A small envelope arrived through the mail the other day with a return address from Colorado. Inside the letter there was a note from my cousin who lives there, and a thick piece of yellow card stock that had been folded over once. When I opened it there were two Kodachrome slides inside: relics from a bygone way of remembering special and not so special events. Before I read the note I immediately held the slides to the light of our kitchen window, and was greeted in one of them by the sight of three familiar faces looking back at me. One of those faces was mine, and the others belonged to my mother and father. The photo was taken not long after the death of my grandfather (when I was nine years old), as family members gathered together from distant places to attend his memorial service. One of my cousins had captured my little family in one photograph, and the other slide included an image of my father standing next to his sister.

It was such a gift to receive my cousin’s letter and its contents. The slides had emerged when she was cleaning out some closets and she wanted me to have them. Each time I held one of the slides to the light, a few more memories would come alongside me, tugging at my sleeve for attention. As if to say: do you remember Dad’s coat, the one that he is wearing in that photograph, the way it smelled after he had worn it in the rain? Do you see Mom’s face? How unhappy she is to be cornered by someone with a camera? And look at you, says the voice of memory. You don’t look too pleased either…clearly less than thrilled to be dressed up in scratchy, new clothes, probably purchased just for the occasion.

The two sturdy Kodachrome slides that I hold up against the light are tiny time machines. They carry me back to a day that I hadn’t thought about for many years. They invite me to wonder at the inner life of my parents; the feelings, or fears, or hopes that moved them but cannot be captured on film.  And when I’ve taken in what I can from the past, I set the slides aside, and return to the land of the present where I can see my life from a fresh perspective.  As I ponder my place in the world, I wonder anew how my life can build on the past, and how I can best use the power in me to bring peace and hope to the world for such a time as this.

These are the kinds of questions that my parents faced, and now they are mine to answer. So I pray, in the words of the Round Hill Community Church Prayer, to be part of a church family that longs to be an instrument in God’s hands for good: here, near here, and far from here. And one day, when another generation comes across images of us, may they see a community of faith that devoted every ounce of its energy, resources and skill to the creation of a world at peace with itself, full of good will for all.




Helping Hands for the Long Haul

Following the devastation that was created by Hurricane Katrina in 2005, I spoke with a friend who traveled to the New Orleans area to assist with re-building efforts. While there, he met volunteers from Florida. In conversations with them he learned that residents from that state were still restoring neighborhoods—and lives—from Hurricane Andrew. And that was in 1992.

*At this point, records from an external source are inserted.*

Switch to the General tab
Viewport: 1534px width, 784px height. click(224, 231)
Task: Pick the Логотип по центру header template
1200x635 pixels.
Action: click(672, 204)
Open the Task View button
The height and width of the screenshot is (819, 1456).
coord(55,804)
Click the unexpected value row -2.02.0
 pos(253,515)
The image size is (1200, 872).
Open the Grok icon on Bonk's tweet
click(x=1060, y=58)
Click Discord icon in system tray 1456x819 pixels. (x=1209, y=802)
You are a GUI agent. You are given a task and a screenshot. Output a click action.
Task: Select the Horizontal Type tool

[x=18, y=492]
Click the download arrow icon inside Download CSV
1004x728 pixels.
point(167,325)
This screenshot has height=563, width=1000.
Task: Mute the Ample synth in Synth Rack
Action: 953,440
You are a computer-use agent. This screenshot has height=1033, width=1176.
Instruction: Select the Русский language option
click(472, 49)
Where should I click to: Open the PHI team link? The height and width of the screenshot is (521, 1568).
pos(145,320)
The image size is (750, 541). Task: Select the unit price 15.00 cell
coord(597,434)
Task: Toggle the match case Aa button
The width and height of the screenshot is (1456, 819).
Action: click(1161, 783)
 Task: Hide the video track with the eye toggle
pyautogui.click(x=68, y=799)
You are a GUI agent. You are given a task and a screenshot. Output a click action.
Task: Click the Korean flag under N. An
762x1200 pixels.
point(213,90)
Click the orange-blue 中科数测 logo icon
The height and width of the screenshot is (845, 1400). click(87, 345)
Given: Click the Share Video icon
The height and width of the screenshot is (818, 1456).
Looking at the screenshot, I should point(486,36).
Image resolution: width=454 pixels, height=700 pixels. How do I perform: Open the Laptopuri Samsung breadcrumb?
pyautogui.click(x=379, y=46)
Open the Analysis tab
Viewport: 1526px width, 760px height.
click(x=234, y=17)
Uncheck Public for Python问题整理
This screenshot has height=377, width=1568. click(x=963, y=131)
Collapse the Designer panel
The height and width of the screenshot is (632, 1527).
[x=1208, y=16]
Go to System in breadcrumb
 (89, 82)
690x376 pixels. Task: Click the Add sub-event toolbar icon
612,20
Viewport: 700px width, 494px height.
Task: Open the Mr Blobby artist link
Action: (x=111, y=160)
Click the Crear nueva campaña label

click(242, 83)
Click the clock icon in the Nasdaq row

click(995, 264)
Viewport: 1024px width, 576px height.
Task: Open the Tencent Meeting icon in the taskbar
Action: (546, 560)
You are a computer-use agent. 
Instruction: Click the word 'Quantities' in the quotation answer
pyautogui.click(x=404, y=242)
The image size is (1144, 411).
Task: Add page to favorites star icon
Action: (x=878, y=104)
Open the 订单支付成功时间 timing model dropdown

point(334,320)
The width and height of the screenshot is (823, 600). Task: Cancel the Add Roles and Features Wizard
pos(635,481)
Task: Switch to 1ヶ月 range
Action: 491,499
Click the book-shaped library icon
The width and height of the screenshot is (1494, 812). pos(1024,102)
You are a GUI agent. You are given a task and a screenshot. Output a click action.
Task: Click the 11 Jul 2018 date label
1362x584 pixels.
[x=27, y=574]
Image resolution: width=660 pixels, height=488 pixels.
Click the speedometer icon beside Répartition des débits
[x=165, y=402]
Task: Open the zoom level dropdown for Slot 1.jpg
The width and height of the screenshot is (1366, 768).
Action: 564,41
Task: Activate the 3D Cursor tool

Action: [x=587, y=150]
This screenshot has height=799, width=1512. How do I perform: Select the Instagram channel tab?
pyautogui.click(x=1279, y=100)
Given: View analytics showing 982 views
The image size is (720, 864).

This has been an especially traumatic year for residents of the Gulf Coast and the Caribbean as one major storm after another has brought damaging winds and flooding. In addition, we have heard reports of monsoons in Indonesia and earthquakes in Mexico and the loss of life and homes that have resulted from them. As I look up into the mostly blue skies over Connecticut, I am ever mindful of those who have been turning their gaze to the horizon in other parts of the world with  nervous anticipation.

While re-building efforts from recent storms will necessarily involve broad support from the federal government and large institutions, there is a decisive role that communities of faith can play in this ongoing work of healing. From the earliest days of the Christian movement, congregations have reached out to one another with helping hands for the long haul. Even before the church was called the church, when Christian congregations consisted of small gatherings of people who met in homes or the places where they worked, these people of faith were conscious of belonging to a global community. So even as St. Paul worked with brand new communities in Greece not more than twenty years after the death of Jesus, he wasted no time in making them aware of the material needs of their brothers and sisters living in Jerusalem, and so began to collect an offering on their behalf.  As if to say, you are the body of Christ:  let me introduce you to an offering plate.

On October 1, World Communion Sunday, the congregation of Round Hill Community Church will dedicate its morning offering to the work of Church World Service (CWS), an ecumenical agency based in Elkhart, Indiana. For many decades, Church World Service has dedicated its expertise and resources to support people whose lives have been overturned by natural disaster, and to continue to offer that care long after the impact on them has slipped from media attention. You will find these words of their commitment on the CWS website: Whether along the shores of New Jersey or in the capital of Haiti, a disaster does not go away once attention turns elsewhere. In fact, for many the struggle to recover from a disaster can take months, even years. That is why CWS ardently promotes the local long-term recovery effort in communities affected by disaster. CWS disaster response partners, such as denominational and secular relief agencies, bring together faith-based and secular groups to work together following a disaster.

When we send our offering to Church World Service, I hope we will also send our commitment to offer helping hands for the long haul: perhaps through other offerings, or participation on work teams to assist with re-building, or by partnering with a congregation in an affected area, and always with prayers and heart felt concern. To paraphrase a comment by Mother Teresa: “We may not always be able to do great things, but we can always do small things with great love.”